12. The method of claim 1, wherein at least one GUI element is selected by the generative model.

13. The method of claim 1, wherein the first set of GUI elements comprises a selectable tile for each item of the first set of items.

14. The method of claim 13, wherein a selectable tile comprises a thumbnail image representative of the corresponding item.

15. The method of claim 13, wherein a selectable tile comprises a text caption representative of the corresponding item.

16. The method of claim 1, wherein the first set of GUI elements are arranged in a grid layout.

17. The method of claim 1, wherein the generative model is based upon a large language model.

18. A system comprising:

one or more processors; and

a memory storing computer readable instructions that, when executed by the one or more processors, causes the one or more processors to be operable to:

receive user input associated with a user of a client device;

process, using a generative model, a generative model input based upon the user input to generate a first generative model output that comprises a first set of items, wherein each item of the first set of items is associated with a corresponding prompt for subsequent processing by the generative model;

cause the first set of items to be visually rendered at the client device using a first set of GUI elements;

in response to receiving a user selection of a GUI element corresponding to an item of the first set of items, process, using the generative model, the prompt associated with the selected item to generate second generative model output that comprises a second set of items;

cause the second set of items to be visually rendered at the client device using a second set of GUI elements; and

determine an update for at least one prompt associated with the first set of items based upon a user interaction with the second set of GUI elements.

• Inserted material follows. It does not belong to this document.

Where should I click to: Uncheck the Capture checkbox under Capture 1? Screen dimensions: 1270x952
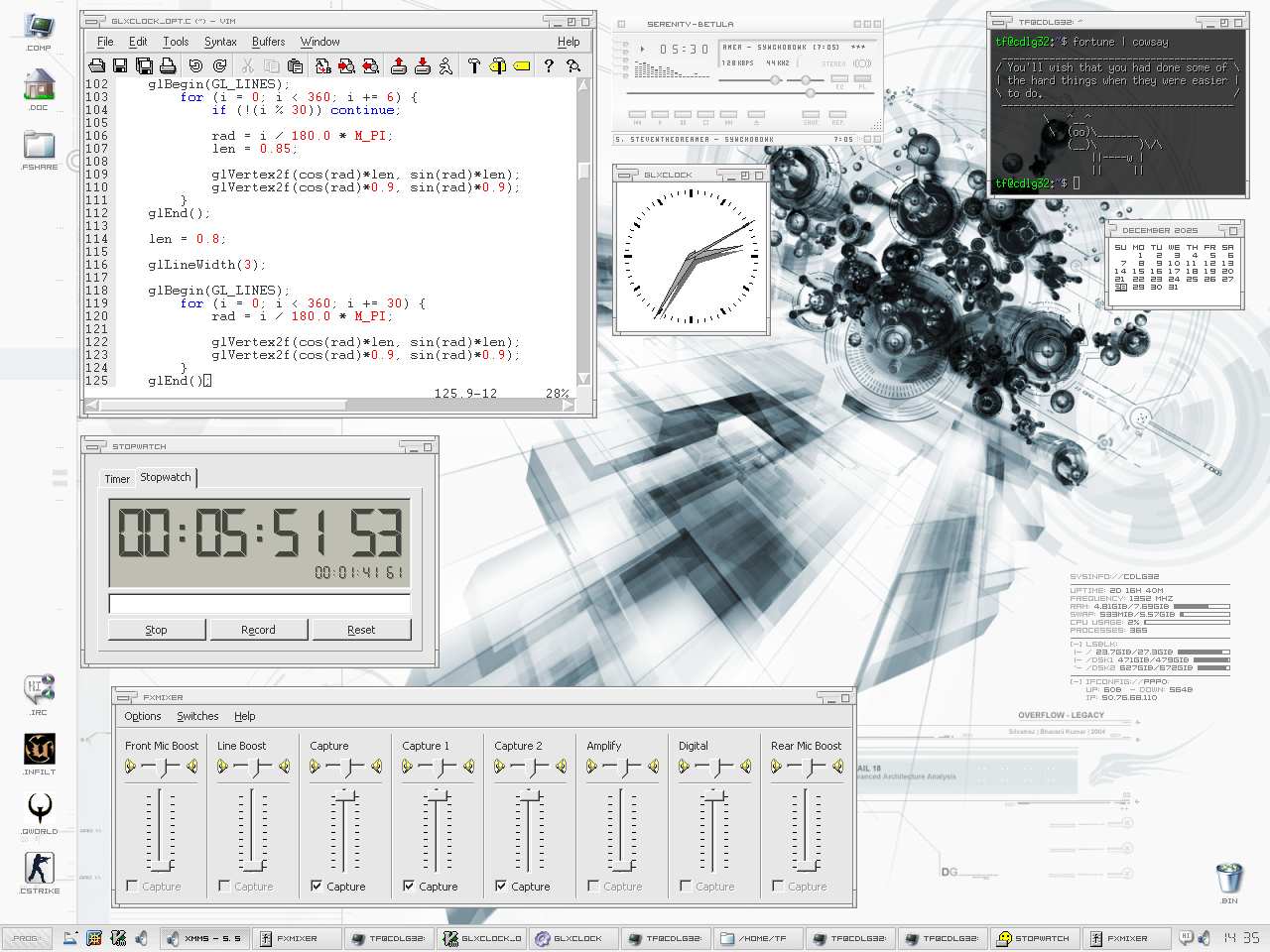409,886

19. A non-transitory computer-readable storage medium storing instructions that, when executed by one or more processors, cause the one or more processors to perform operations, the operations comprising:

receiving user input associated with a user of a client device;

processing, using a generative model, a generative model input based upon the user input to generate a first generative model output that comprises a first set of items, wherein each item of the first set of items is associated with a corresponding prompt for subsequent processing by the generative model;

causing the first set of items to be visually rendered at the client device using a first set of GUI elements;

in response to receiving a user selection of a GUI element corresponding to an item of the first set of items, processing, using the generative model, the prompt associated with the selected item to generate second generative model output that comprises a second set of items;

causing the second set of items to be visually rendered at the client device using a second set of GUI elements; and

determining an update for at least one prompt associated with the first set of items based upon a user interaction with the second set of GUI elements.